On July 23, Iran launched an air force drill called Fadaeian Velyat-11 (Supreme Leader Devotees-11), which coincided with a US military buildup in the Persian Gulf region in response to the attack and harassment from Iran to merchant shipping. Eleven air bases are participating in the drill with 90 fighters and drones.

As with similar exercises of this type, the drill will once again showcase Iran’s aging fighter fleet, which has seen a marked increase in fatalities in recent years. For example, the night the exercise began, Iranian state media released footage showing Soviet-built Su-24 Fencer bombers and Vietnam War-era American F-4 Phantom II fighter bombers destroying ground targets.

While the Su-35 lacks critical features found on other 4.5 generation fighters, notably an active electronically scanned array (AESA) radar, Ashtiani’s suggestion that Iran could independently build comparable aircraft is highly questionable.

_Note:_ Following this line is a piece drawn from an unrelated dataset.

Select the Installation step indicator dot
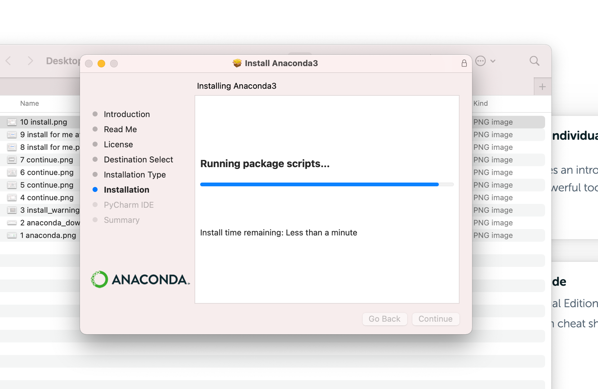Viewport: 598px width, 389px height. 95,189
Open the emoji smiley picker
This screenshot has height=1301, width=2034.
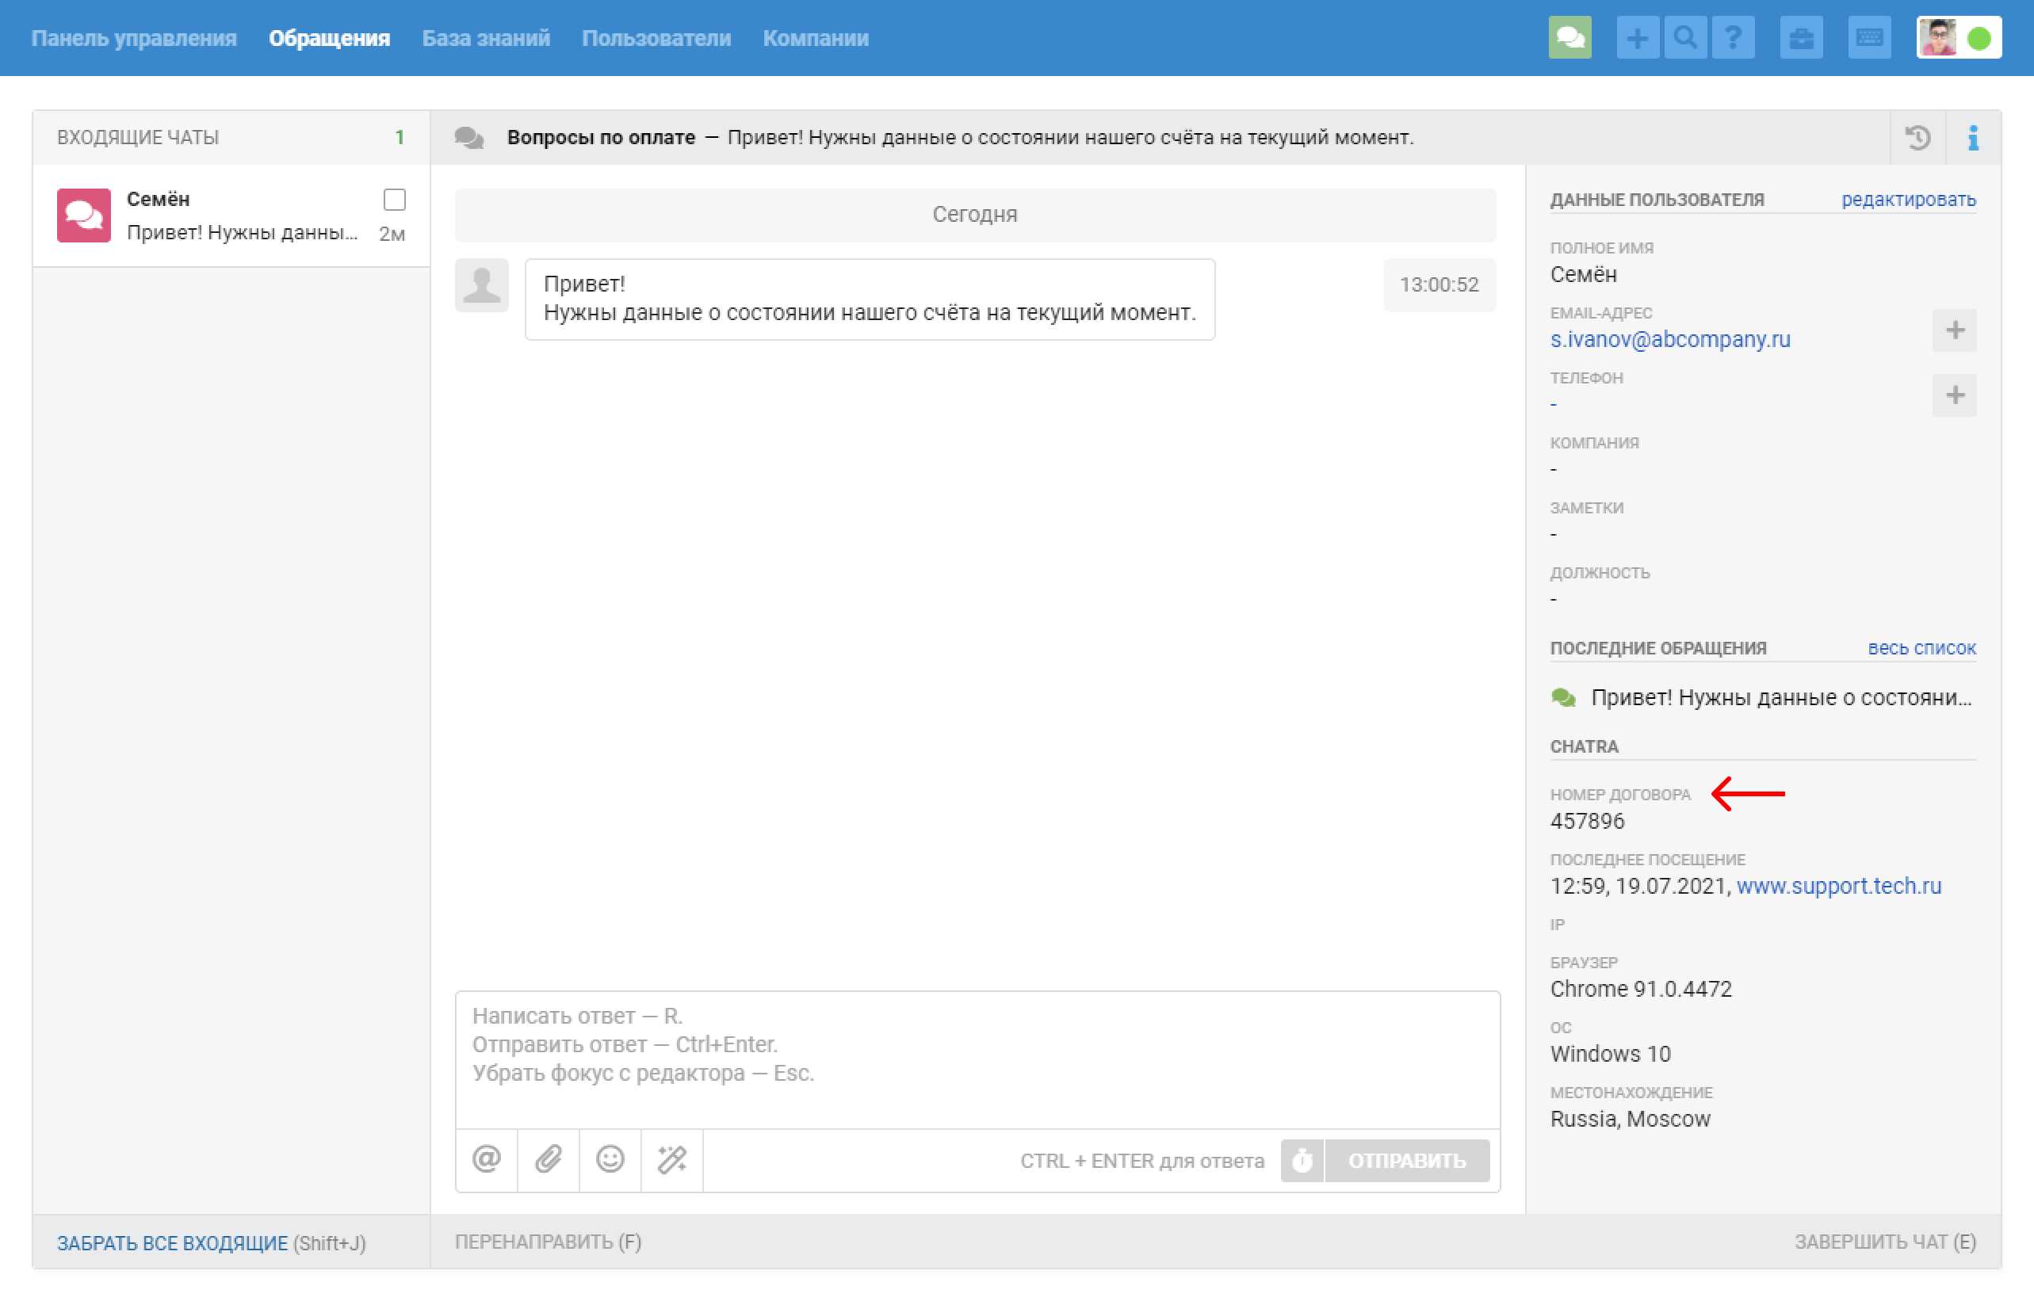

The ridiculous mock-up of the Qaher-313 stealth fighter that Tehran unveiled a decade ago aside, Iran has not excelled in producing anything more advanced than derivatives of the American Northrop F-5 light fighter jet. This design dates back to the late 1950s.

Iran Aircraft Manufacturing Industrial Company (HESA) has been building variants of the F-5 since the late 1990s, beginning with the Azarakhsh and followed by the Saeqeh a decade later.

In 2015, Iran introduced a two-seat variant of the latter aircraft. That same year, a senior air force commander claimed that Iran would “manufacture an aircraft on the Saeqeh platform that would be equipped with fourth-generation (and even higher) avionics.”

In March, Iran began production of its indigenous HESA Yasin trainer aircraft, which is also capable of close air support missions. Tehran unveiled the HESA Kowsar in 2018, which looks identical to the F-5F, claiming that its indigenous upgrades qualify it as a fourth-generation fighter.

Iranian media have described the aircraft using terms such as “fourth-generation fully indigenous interceptor aircraft.”

While these plans certainly have significant improvements and upgrades over the F-5s Iran imported half a century ago, they are not replacements for its F-14s and MiG-29s or the newer 4.5-generation aircraft, including the Su-35 despite its limitations, And they certainly stand little to no chance of holding their own against fifth-gen fighters.

Ashtiani was not technically wrong when he claimed that Iran could produce fighters. He failed to mention that, to date, Tehran has proven incapable of building a fully indigenous fourth-generation or 4.5 fighter, which its air force merely needs to avoid total obsolescence in the not-too-distant future.